[Date Prev][Date Next] [Chronological] [Thread] [Top]

Re: (ITS#9015) Replication goes haywire querying promoted master



On Tue, Apr 23, 2019 at 04:48:28PM +0000, quanah@openldap.org wrote:
> In testing a particular use case/setup scenario, I found that it's possible to
> cause a replica to slam a provider with unending requests.  In this specific
> case, I was setting up delta-syncrepl MMR, but I believe the issue applies to
> standard syncrepl, and is not MMR specific.  The scenario looks like this:
> 
> Initially we have a stand alone server, which no overlays in place.  The
> configuration is done via cn=config, which allows for us to update the
> configuration without a server restart.
> 
> [...]
> 
> I believe the problem is that the root entry for the database contains no
> contextCSN.  This is likely due to the fact that:
> 
> [...]
> 
> However, I think the overall behavior is undesirable.  If there is no contextCSN
> present, it should not lead to replication clients executing a potential DoS on
> the provider.  It also generated ~60GB of logs at loglevel stats in 1 day.
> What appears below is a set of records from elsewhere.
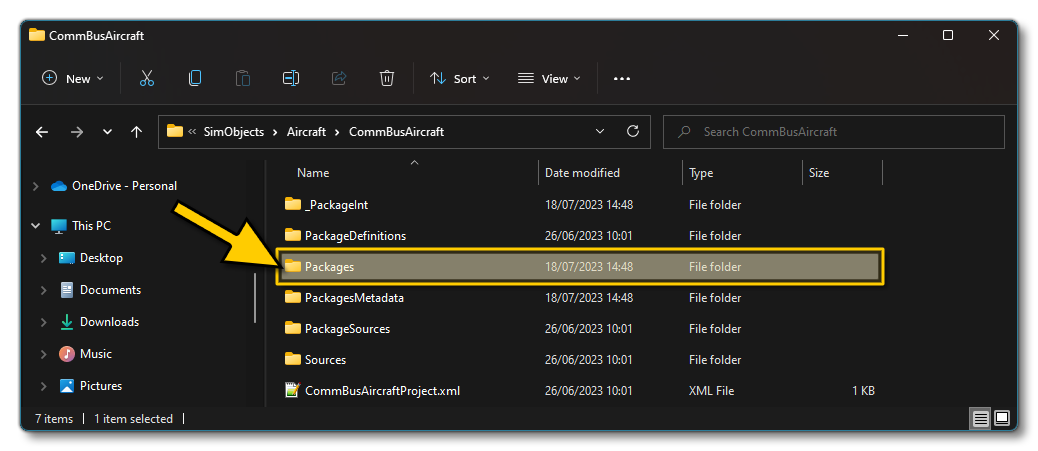Expand the OneDrive - Personal tree node
The height and width of the screenshot is (451, 1038).
36,186
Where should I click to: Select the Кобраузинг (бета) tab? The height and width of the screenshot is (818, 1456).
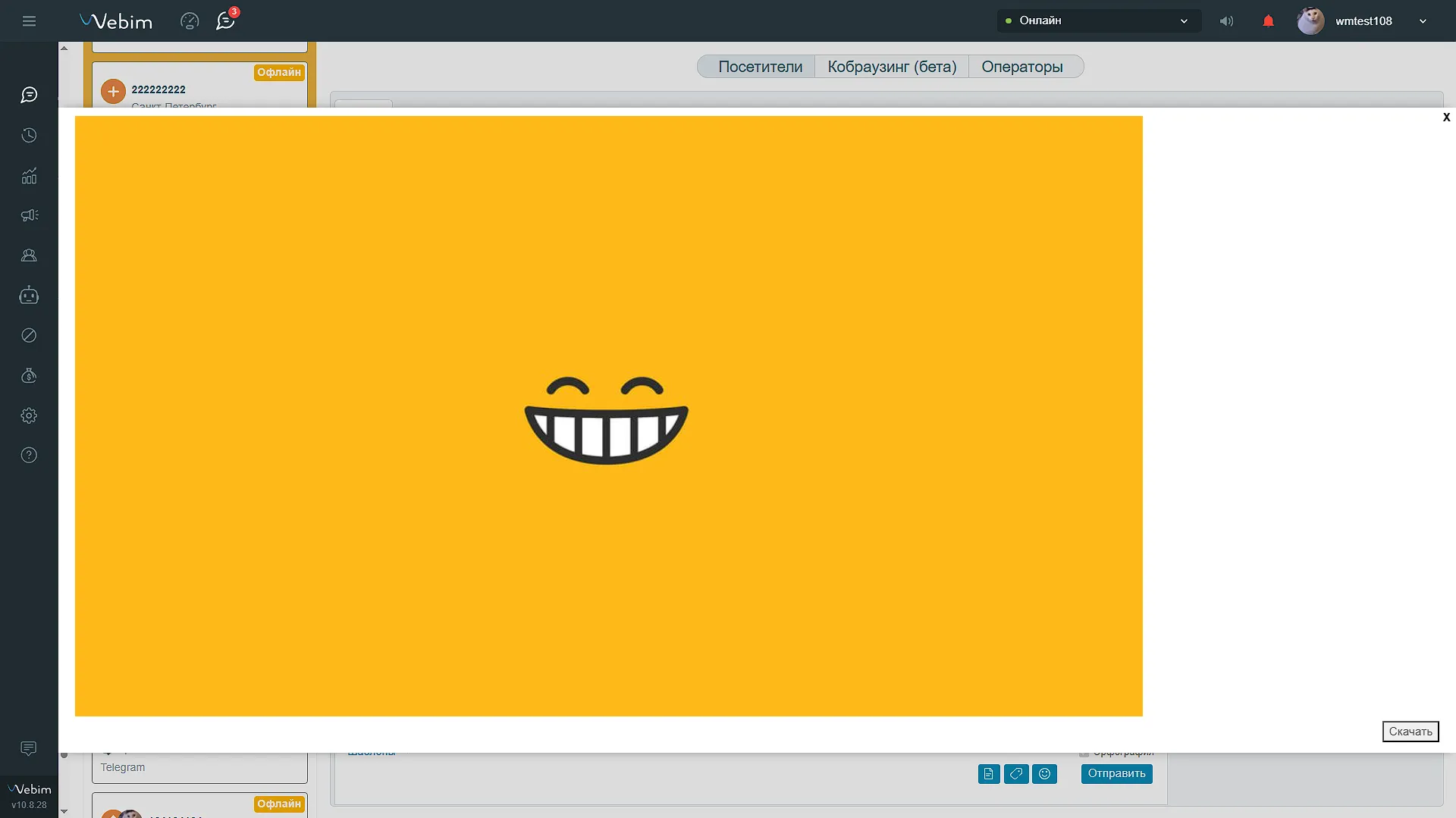tap(892, 67)
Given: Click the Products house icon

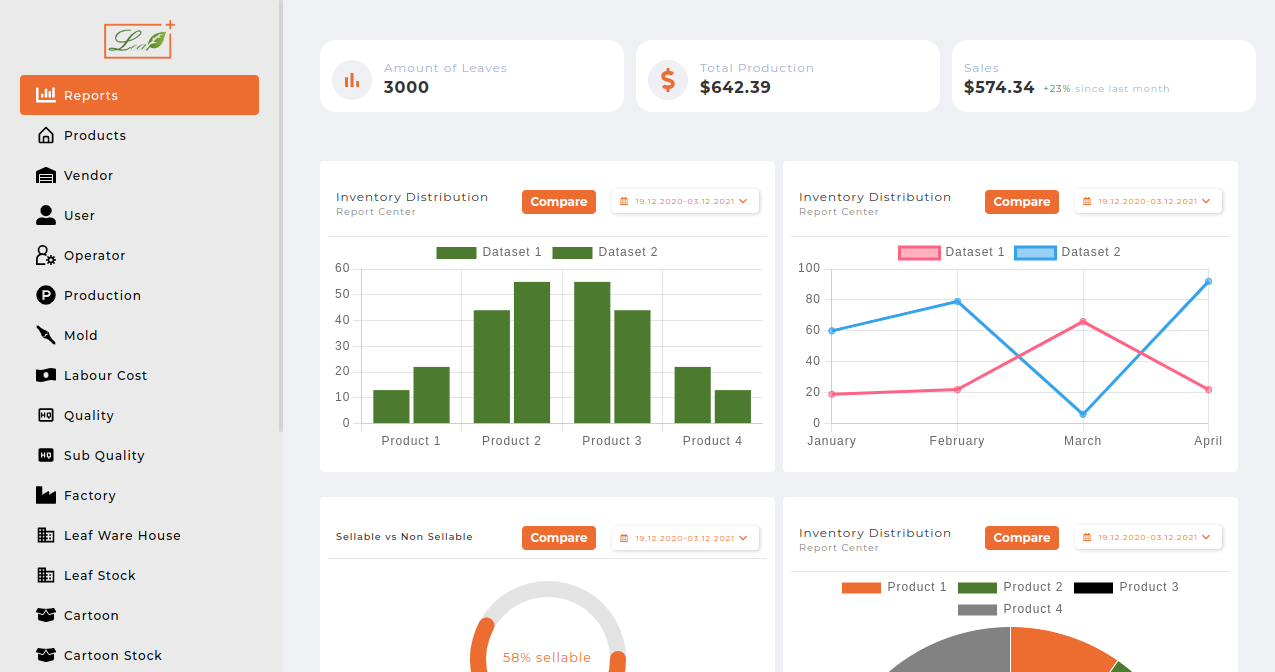Looking at the screenshot, I should [46, 136].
Ok, I think this is consumer's fault and limited to refreshAndPersist
deltasync (with or without MMR).

Going by what I think I remember of the consumer code did:
- on set up, it finds out there's no cookie to go by so it goes into
  refresh on the main DB
- main DB responds with success but no/empty cookie
- consumer starts over but again finds itself with no cookie, so it goes
  to step one

But the consumer is actually up to date at that point as the search
suggested, so it should just go ahead and do the refreshAndPersist on
accesslog as it planned to originally. And as operations hit the main
DB, they will replicate accordingly, even if that were to happen after
the original search and before this one[0].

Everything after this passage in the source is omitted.